Provinciale en lokale bestuurders moeten meer beveiliging kunnen krijgen
Minister Bruins Slot wil dat provinciale en lokale bestuurders meer beveiliging kunnen krijgen, ook bij hun woning. Ze trekt daar extra geld voor uit. Dat moet ertoe leiden dat onder anderen burgemeesters, gedeputeerden en waterschapsbestuurders geen toestemming meer hoeven vragen als er aanvullende maatregelen nodig zijn.
Nu kunnen bestuurders in provincies, gemeenten en waterschappen alleen aanspraak maken op een vast pakket aan beveiligingsmaatregelen. De maximale vergoeding bedraagt 2500 euro.
Wie meer nodig heeft bovenop dat pakket, moet bijvoorbeeld een verzoek indienen bij de gemeenteraad. En dat kan tot de onwenselijke discussies leiden over de mate waarin iemand bedreigd wordt, schrijft Bruins Slot aan de Tweede Kamer.
'Bedreigingen verdubbeld'
De minister van Binnenlandse Zaken wil dat dit verandert, nu bestuurders steeds vaker met boze mensen te maken krijgen. Het aantal burgemeesters en andere bestuurders dat bedreigd wordt is volgens haar sinds 2014 verdubbeld.
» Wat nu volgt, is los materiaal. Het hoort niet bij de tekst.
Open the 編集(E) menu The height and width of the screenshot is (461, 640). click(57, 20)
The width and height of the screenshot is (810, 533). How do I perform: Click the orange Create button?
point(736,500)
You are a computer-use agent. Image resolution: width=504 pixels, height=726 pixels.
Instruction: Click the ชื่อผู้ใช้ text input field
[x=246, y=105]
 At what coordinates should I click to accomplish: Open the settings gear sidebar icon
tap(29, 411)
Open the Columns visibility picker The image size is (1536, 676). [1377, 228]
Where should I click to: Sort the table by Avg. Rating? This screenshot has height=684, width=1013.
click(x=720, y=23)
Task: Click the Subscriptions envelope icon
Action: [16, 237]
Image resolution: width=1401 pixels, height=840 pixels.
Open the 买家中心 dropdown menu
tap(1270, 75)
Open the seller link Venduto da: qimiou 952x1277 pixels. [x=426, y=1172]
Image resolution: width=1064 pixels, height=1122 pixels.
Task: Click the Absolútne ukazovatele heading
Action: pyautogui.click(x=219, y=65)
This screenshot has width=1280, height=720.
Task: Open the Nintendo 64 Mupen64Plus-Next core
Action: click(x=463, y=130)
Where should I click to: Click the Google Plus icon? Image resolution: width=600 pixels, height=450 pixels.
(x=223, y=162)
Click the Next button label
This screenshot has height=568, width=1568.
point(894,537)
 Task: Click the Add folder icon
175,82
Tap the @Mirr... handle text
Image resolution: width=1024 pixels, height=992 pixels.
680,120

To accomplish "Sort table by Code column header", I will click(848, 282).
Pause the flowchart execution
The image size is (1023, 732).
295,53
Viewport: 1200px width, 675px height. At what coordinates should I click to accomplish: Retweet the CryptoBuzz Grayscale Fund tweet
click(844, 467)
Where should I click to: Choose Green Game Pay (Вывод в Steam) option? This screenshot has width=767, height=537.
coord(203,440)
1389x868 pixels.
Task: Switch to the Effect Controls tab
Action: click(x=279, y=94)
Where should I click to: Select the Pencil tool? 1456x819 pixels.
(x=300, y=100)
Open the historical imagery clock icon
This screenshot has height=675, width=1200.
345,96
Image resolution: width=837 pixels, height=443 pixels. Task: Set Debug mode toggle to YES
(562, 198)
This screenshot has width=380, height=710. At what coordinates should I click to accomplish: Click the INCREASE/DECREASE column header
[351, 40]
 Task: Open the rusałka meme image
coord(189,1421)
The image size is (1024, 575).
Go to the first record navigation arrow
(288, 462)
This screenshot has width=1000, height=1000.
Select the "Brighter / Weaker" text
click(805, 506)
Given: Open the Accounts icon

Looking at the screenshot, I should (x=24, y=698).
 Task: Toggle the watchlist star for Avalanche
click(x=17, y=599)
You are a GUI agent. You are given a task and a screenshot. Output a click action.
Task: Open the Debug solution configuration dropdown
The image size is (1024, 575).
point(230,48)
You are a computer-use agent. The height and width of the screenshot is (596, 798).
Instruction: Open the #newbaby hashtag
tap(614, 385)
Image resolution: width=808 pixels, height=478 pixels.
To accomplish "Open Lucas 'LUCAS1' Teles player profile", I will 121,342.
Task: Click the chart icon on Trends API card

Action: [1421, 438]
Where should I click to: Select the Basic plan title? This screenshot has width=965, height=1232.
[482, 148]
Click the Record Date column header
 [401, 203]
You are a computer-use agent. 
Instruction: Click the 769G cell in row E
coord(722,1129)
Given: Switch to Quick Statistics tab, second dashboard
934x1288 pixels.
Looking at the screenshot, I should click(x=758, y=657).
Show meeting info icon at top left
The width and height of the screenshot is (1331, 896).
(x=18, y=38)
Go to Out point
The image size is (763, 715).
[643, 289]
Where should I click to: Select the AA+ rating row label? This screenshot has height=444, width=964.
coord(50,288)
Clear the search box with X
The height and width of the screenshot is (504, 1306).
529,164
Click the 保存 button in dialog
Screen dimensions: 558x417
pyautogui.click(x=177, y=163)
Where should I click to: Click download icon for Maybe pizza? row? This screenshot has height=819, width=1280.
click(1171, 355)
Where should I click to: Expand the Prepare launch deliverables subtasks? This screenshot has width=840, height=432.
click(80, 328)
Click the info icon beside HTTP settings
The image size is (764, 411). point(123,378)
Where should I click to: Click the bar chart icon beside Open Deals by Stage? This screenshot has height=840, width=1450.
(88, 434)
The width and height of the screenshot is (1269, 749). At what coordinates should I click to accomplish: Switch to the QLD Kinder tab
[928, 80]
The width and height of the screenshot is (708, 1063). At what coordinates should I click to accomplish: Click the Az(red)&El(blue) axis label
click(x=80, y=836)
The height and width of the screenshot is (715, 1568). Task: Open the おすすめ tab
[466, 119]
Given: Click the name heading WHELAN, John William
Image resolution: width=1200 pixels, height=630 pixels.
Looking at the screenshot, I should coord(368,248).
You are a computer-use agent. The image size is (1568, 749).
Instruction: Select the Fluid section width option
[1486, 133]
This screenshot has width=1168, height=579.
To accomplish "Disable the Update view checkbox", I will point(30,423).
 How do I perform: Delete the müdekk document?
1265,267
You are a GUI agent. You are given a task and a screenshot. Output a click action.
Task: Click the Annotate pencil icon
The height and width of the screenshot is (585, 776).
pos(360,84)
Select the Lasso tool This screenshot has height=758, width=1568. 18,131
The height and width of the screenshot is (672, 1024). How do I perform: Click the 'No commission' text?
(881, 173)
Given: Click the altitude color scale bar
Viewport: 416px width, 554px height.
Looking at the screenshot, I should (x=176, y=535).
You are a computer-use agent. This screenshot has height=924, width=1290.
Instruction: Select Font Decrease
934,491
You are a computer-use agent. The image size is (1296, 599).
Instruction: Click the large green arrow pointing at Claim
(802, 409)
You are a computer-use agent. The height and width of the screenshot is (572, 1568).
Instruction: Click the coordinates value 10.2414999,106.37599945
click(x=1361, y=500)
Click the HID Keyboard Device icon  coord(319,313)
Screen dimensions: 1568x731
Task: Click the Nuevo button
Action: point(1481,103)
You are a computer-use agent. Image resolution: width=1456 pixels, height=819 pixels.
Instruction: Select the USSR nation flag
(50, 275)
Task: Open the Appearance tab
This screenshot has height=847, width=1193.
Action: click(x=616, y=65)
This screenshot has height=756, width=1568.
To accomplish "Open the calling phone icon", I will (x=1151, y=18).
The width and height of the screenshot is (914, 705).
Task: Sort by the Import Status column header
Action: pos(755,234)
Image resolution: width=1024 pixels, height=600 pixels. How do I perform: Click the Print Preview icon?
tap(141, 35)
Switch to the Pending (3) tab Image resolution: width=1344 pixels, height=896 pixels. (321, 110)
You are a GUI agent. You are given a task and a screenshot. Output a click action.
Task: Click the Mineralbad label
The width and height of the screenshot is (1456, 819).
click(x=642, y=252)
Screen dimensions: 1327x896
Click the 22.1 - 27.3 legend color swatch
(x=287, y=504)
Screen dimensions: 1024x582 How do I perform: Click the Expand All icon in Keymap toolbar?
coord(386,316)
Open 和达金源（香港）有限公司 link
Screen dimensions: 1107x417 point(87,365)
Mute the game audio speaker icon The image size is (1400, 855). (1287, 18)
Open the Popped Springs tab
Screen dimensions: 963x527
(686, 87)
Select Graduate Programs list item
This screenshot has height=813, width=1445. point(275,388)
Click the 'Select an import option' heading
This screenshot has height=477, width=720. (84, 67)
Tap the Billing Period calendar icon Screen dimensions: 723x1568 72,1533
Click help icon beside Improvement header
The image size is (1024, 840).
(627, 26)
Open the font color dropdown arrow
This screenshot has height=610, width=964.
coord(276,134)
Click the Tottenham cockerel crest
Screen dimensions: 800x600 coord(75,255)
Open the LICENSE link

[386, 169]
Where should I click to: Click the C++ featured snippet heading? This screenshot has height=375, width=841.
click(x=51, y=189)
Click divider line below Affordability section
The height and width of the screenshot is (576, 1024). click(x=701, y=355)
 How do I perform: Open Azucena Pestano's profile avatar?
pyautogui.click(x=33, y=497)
Provinciale en lokale bestuurders en hun gezinnen moeten voortaan een onafhankelijk advies kunnen krijgen over alles wat nodig is voor hun beveiliging. Met de provincies, gemeenten en waterschappen is afgesproken om zo'n advies altijd over te nemen.
Het kabinet stelt jaarlijks een bedrag van 2,5 miljoen euro beschikbaar voor uitbreiding van de huidige regeling. Dat geld is onderdeel van een al aangekondigde extra investering van 100 miljoen euro voor de komende tien jaar (10 miljoen per jaar).
'Agressie en geweld'
"Het komt steeds vaker voor dat mensen met agressie en geweld hun gelijk proberen te halen wanneer ze het niet eens zijn met besluiten in een gemeente of provincie", schrijft Bruins Slot in haar brief.
"Dit gebeurt niet alleen bij het provincie- of gemeentehuis, maar komt ook voor bij de privéwoning van bijvoorbeeld burgemeesters. Dat vind ik onacceptabel."
Ze zegt aan de vooravond van de Provinciale Statenverkiezingen dat ze wil voorkomen "dat bijvoorbeeld de nieuwe gedeputeerden gaan zeggen: 'ik doe het toch maar niet' uit vrees voor bedreigingen".